Goal of the exercise: Can you reproduce the data beneath, keeping every line exact?

(Stored records)
◇ ◇ ◇ ◇ ◇
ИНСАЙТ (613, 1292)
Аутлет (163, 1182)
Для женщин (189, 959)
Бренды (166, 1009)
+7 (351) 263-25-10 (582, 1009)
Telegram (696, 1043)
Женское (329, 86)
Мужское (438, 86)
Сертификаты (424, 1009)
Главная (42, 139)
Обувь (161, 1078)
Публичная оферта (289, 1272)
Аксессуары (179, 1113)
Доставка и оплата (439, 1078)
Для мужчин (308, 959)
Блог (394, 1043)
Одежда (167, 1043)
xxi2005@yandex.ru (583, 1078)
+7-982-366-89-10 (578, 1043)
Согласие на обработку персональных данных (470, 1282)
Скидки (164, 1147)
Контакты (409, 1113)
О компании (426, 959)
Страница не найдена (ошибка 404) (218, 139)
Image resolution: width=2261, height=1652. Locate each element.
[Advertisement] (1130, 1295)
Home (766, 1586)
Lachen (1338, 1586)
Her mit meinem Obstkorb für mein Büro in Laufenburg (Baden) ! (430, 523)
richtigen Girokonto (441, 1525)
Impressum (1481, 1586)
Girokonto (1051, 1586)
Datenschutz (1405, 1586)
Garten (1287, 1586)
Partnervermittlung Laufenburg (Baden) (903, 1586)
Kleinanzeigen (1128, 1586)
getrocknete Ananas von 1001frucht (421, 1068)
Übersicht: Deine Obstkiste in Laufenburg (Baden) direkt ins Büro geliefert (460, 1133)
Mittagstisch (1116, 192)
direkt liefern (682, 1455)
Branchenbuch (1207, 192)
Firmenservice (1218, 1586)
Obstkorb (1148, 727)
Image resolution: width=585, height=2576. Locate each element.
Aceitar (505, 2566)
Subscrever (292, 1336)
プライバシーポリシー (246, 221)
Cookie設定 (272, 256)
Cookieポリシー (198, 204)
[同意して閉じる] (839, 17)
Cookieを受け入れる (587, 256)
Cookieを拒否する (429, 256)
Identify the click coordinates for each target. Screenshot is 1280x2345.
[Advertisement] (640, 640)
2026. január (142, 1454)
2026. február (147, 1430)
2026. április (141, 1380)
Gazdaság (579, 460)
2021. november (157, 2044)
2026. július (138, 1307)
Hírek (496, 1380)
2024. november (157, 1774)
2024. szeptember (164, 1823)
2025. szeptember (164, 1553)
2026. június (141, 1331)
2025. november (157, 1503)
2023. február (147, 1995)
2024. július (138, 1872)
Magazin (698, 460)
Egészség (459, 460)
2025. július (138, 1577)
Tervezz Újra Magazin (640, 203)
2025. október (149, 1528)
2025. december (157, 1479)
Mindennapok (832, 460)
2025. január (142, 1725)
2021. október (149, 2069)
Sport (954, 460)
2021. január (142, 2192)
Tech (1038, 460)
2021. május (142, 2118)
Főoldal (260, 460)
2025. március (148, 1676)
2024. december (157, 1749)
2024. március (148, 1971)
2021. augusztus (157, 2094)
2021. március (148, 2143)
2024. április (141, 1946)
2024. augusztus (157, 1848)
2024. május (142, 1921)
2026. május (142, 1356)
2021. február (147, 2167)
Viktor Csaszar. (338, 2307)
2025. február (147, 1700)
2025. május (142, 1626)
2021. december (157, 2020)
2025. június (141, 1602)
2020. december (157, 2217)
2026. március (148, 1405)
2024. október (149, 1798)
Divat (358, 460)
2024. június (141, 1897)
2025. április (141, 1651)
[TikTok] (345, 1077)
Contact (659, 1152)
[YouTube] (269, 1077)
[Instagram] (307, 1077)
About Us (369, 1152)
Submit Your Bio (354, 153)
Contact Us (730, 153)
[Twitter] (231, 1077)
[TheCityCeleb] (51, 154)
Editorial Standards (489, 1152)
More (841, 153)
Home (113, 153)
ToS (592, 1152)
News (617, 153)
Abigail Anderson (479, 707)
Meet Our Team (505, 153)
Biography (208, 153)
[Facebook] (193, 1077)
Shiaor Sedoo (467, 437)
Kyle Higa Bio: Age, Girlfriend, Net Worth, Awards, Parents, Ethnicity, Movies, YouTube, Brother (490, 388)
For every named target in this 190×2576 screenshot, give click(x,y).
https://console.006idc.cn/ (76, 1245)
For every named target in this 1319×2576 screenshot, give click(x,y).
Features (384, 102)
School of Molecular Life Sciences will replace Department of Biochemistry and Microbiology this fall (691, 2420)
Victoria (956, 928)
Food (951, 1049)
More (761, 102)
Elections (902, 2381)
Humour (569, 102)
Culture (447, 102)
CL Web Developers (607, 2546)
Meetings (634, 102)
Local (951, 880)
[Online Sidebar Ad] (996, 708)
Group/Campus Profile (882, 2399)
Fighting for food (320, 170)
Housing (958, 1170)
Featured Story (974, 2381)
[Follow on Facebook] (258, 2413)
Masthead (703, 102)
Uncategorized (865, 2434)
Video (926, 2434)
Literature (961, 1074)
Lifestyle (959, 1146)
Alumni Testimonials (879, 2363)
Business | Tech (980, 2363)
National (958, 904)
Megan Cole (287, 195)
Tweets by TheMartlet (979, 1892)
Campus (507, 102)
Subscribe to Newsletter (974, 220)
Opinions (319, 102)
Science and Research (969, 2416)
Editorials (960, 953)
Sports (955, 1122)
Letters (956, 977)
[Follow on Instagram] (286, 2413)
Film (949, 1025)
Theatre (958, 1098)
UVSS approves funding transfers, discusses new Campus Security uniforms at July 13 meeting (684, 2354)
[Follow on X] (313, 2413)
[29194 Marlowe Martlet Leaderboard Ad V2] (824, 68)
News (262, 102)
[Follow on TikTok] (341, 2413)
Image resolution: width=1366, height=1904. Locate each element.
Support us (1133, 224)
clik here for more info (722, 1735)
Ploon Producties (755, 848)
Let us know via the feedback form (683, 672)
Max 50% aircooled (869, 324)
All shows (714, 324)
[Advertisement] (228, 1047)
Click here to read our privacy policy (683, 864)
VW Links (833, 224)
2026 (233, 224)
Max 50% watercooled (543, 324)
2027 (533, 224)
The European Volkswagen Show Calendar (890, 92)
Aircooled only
◇ ◇ ◇ ◇ ◇
Reply to the exercise:
ИНСАЙТ (613, 1292)
Аутлет (163, 1182)
Для женщин (189, 959)
Бренды (166, 1009)
+7 (351) 263-25-10 (582, 1009)
Telegram (696, 1043)
Женское (329, 86)
Мужское (438, 86)
Сертификаты (424, 1009)
Главная (42, 139)
Обувь (161, 1078)
Публичная оферта (289, 1272)
Аксессуары (179, 1113)
Доставка и оплата (439, 1078)
Для мужчин (308, 959)
Блог (394, 1043)
Одежда (167, 1043)
xxi2005@yandex.ru (583, 1078)
+7-982-366-89-10 (578, 1043)
Согласие на обработку персональных данных (470, 1282)
Скидки (164, 1147)
Контакты (409, 1113)
О компании (426, 959)
Страница не найдена (ошибка 404) (218, 139)
Image resolution: width=2261, height=1652. Locate each element.
[Advertisement] (1130, 1295)
Home (766, 1586)
Lachen (1338, 1586)
Her mit meinem Obstkorb für mein Büro in Laufenburg (Baden) ! (430, 523)
richtigen Girokonto (441, 1525)
Impressum (1481, 1586)
Girokonto (1051, 1586)
Datenschutz (1405, 1586)
Garten (1287, 1586)
Partnervermittlung Laufenburg (Baden) (903, 1586)
Kleinanzeigen (1128, 1586)
getrocknete Ananas von 1001frucht (421, 1068)
Übersicht: Deine Obstkiste in Laufenburg (Baden) direkt ins Büro geliefert (460, 1133)
Mittagstisch (1116, 192)
direkt liefern (682, 1455)
Branchenbuch (1207, 192)
Firmenservice (1218, 1586)
Obstkorb (1148, 727)
Image resolution: width=585, height=2576. Locate each element.
Aceitar (505, 2566)
Subscrever (292, 1336)
プライバシーポリシー (246, 221)
Cookie設定 (272, 256)
Cookieポリシー (198, 204)
[同意して閉じる] (839, 17)
Cookieを受け入れる (587, 256)
Cookieを拒否する (429, 256)
Identify the click coordinates for each target. Screenshot is 1280x2345.
[Advertisement] (640, 640)
2026. január (142, 1454)
2026. február (147, 1430)
2026. április (141, 1380)
Gazdaság (579, 460)
2021. november (157, 2044)
2026. július (138, 1307)
Hírek (496, 1380)
2024. november (157, 1774)
2024. szeptember (164, 1823)
2025. szeptember (164, 1553)
2026. június (141, 1331)
2025. november (157, 1503)
2023. február (147, 1995)
2024. július (138, 1872)
Magazin (698, 460)
Egészség (459, 460)
2025. július (138, 1577)
Tervezz Újra Magazin (640, 203)
2025. október (149, 1528)
2025. december (157, 1479)
Mindennapok (832, 460)
2025. január (142, 1725)
2021. október (149, 2069)
Sport (954, 460)
2021. január (142, 2192)
Tech (1038, 460)
2021. május (142, 2118)
Főoldal (260, 460)
2025. március (148, 1676)
2024. december (157, 1749)
2024. március (148, 1971)
2021. augusztus (157, 2094)
2021. március (148, 2143)
2024. április (141, 1946)
2024. augusztus (157, 1848)
2024. május (142, 1921)
2026. május (142, 1356)
2021. február (147, 2167)
Viktor Csaszar. (338, 2307)
2025. február (147, 1700)
2025. május (142, 1626)
2021. december (157, 2020)
2025. június (141, 1602)
2020. december (157, 2217)
2026. március (148, 1405)
2024. október (149, 1798)
Divat (358, 460)
2024. június (141, 1897)
2025. április (141, 1651)
[TikTok] (345, 1077)
Contact (659, 1152)
[YouTube] (269, 1077)
[Instagram] (307, 1077)
About Us (369, 1152)
Submit Your Bio (354, 153)
Contact Us (730, 153)
[Twitter] (231, 1077)
[TheCityCeleb] (51, 154)
Editorial Standards (489, 1152)
More (841, 153)
Home (113, 153)
ToS (592, 1152)
News (617, 153)
Abigail Anderson (479, 707)
Meet Our Team (505, 153)
Biography (208, 153)
[Facebook] (193, 1077)
Shiaor Sedoo (467, 437)
Kyle Higa Bio: Age, Girlfriend, Net Worth, Awards, Parents, Ethnicity, Movies, YouTube, Brother (490, 388)
For every named target in this 190×2576 screenshot, give click(x,y).
https://console.006idc.cn/ (76, 1245)
For every named target in this 1319×2576 screenshot, give click(x,y).
Features (384, 102)
School of Molecular Life Sciences will replace Department of Biochemistry and Microbiology this fall (691, 2420)
Victoria (956, 928)
Food (951, 1049)
More (761, 102)
Elections (902, 2381)
Humour (569, 102)
Culture (447, 102)
CL Web Developers (607, 2546)
Meetings (634, 102)
Local (951, 880)
[Online Sidebar Ad] (996, 708)
Group/Campus Profile (882, 2399)
Fighting for food (320, 170)
Housing (958, 1170)
Featured Story (974, 2381)
[Follow on Facebook] (258, 2413)
Masthead (703, 102)
Uncategorized (865, 2434)
Video (926, 2434)
Literature (961, 1074)
Lifestyle (959, 1146)
Alumni Testimonials (879, 2363)
Business | Tech (980, 2363)
National (958, 904)
Megan Cole (287, 195)
Tweets by TheMartlet (979, 1892)
Campus (507, 102)
Subscribe to Newsletter (974, 220)
Opinions (319, 102)
Science and Research (969, 2416)
Editorials (960, 953)
Sports (955, 1122)
Letters (956, 977)
[Follow on Instagram] (286, 2413)
Film (949, 1025)
Theatre (958, 1098)
UVSS approves funding transfers, discusses new Campus Security uniforms at July 13 meeting (684, 2354)
[Follow on X] (313, 2413)
[29194 Marlowe Martlet Leaderboard Ad V2] (824, 68)
News (262, 102)
[Follow on TikTok] (341, 2413)
Image resolution: width=1366, height=1904. Locate each element.
Support us (1133, 224)
clik here for more info (722, 1735)
Ploon Producties (755, 848)
Let us know via the feedback form (683, 672)
Max 50% aircooled (869, 324)
All shows (714, 324)
[Advertisement] (228, 1047)
Click here to read our privacy policy (683, 864)
VW Links (833, 224)
2026 (233, 224)
Max 50% watercooled (543, 324)
2027 (533, 224)
The European Volkswagen Show Calendar (890, 92)
Aircooled only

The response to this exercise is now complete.